Seuls la mère et Francky savent que Coco est malade, qu'il l'a toujours été, au moins depuis le suicide du père, mais Alex et Christelle n'ont de cesse de percer ce secret qui est aussi le leur, l'un avec une neutralité bienveillante qui va peu à peu se fissurer sous le poids de la menace généalogique, l'autre dans une méfiance agressive nourrie de ses propres fantasmes morbides d'adolescente en crise. Sans oublier Aurélie, la cadette, témoin intéressé de pulsions qui l'affectent d'autant plus qu'elles la dépassent de beaucoup. Alors le film se fait conte cruel et traite pleinement les bouffées d'imaginaire qui le composent (la séquence des "ogres", qu'on croirait sortie d'Eraserhead), mais sans rien perdre de son versant le plus réaliste.

Cet entrelacs de veines différentes, qui au cinéma sont trop souvent traitées séparément dans une prise de risque minimale, donne au film toute sa puissance expressive. Comme l'absence d'éléments explicatifs quant au passé de Coco, ou à propos du mystérieux Ronnie qui semble être son double imaginaire, son alien patiemment construit, lui confère un mystère qui n'a rien d'artificiel. Peau d'homme cœur de bête tourne autour de son angle mort, son noyau obscur, et révèle ainsi une multitude de détails, de petits riens et de grands crimes commis comme par inadvertance (le viol d'Annie sur les "caillasses"), qui élargissent toujours davantage son champ d'investigation (le rituel de la rivière, le passage secret sous la maison, les sombres trafics autour de la boîte de nuit), mais sans lui faire perdre de vue son motif principal : la malédiction de la violence, la permanence de sa transmission familiale, la fatale répétition du malheur.

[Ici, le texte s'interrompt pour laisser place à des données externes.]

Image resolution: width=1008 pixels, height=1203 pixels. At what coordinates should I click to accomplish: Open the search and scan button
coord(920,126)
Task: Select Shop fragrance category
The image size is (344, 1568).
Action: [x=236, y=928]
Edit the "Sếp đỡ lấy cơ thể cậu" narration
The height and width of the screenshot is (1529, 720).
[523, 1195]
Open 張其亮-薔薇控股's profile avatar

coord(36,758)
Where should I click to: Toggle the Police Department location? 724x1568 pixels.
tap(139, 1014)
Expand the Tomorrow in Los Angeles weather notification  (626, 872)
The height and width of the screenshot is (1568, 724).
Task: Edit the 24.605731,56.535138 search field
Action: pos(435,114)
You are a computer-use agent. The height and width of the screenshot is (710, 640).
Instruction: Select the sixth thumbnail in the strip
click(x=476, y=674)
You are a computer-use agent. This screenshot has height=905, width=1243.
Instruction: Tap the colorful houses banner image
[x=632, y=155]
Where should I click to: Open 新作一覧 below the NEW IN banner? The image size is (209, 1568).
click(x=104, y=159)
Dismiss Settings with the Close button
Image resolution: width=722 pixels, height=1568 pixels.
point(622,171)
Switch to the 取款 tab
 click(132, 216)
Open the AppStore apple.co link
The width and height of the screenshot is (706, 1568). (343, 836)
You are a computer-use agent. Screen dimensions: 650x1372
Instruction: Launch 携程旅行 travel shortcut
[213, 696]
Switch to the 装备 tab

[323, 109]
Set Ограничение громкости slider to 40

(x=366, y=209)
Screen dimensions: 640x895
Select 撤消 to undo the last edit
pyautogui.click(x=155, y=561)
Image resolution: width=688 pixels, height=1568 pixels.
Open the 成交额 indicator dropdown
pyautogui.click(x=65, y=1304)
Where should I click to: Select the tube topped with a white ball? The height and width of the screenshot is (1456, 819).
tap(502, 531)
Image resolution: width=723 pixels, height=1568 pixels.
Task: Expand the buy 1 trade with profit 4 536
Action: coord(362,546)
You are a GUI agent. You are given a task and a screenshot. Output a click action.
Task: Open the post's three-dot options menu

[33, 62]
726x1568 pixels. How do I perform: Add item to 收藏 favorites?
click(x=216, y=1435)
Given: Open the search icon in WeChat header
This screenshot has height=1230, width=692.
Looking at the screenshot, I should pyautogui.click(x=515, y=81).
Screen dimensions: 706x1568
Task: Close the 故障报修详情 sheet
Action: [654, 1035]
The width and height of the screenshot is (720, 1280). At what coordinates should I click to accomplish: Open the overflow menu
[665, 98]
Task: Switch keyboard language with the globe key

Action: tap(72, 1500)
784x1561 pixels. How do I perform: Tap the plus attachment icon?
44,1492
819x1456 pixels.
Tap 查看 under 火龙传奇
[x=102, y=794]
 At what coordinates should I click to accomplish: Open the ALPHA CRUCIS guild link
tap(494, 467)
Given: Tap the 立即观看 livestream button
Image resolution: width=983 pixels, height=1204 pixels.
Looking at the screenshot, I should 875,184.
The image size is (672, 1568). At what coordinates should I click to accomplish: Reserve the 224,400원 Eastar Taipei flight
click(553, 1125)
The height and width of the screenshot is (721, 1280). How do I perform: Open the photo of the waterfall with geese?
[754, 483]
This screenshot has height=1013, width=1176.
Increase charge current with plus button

Extrêmement douée pour saisir la latence du cauchemar, sa lente propagation à travers des consciences forcément malheureuses, Hélène Angel a plus de mal quand il s'agit de passer à sa réalisation. Absolument passionnant durant toute sa première partie, le film se fait un peu maladroit quand la sauvagerie finit par exploser, quand Coco se fait de plus en plus menaçant et passe finalement à l'acte dans un déchaînement de colère. Peau d'homme cœur de bête quitte alors les rives de la chronique à plusieurs teintes pour s'attaquer à la résolution de l'intrigue qui la soustendait. Soudain exposées, la folie de Coco et l'ampleur du mal qui ronge le clan tout entier tendent vers un explicite évité jusque-là, et manquent d'un hors champ qui viendrait les soutenir, la faute à un souci certes louable de clarté et au soin qu'a Angel de traiter complètement le climax de son histoire sans baisser de rythme. Mais ce défaut véniel propre aux premières œuvres est vite "compensé" par le final, éblouissant, peut-être le plus beau de cette exceptionndle année de cinéma. Sans trop le dévoiler, on peut dire qu'il s'agit de la rencontre aussi explosive qu'incongrue entre Tonight we fly poussé à fond la caisse et un paysage enfin dévoilé dans toute sa splendeur lunaire. Et que le suspense proprement métaphysique qui est alors à l'œuvre est digne des plus grands, digne de la tortue de Kiarostami dans Le Vent nous emportera. Car c'est soudain le sort de l'univers entier qui est suspendu aux lèvres d'une toute petite fille rendue muette par trop de chagrin. On a très peur et, autant l'avouer, on pleure.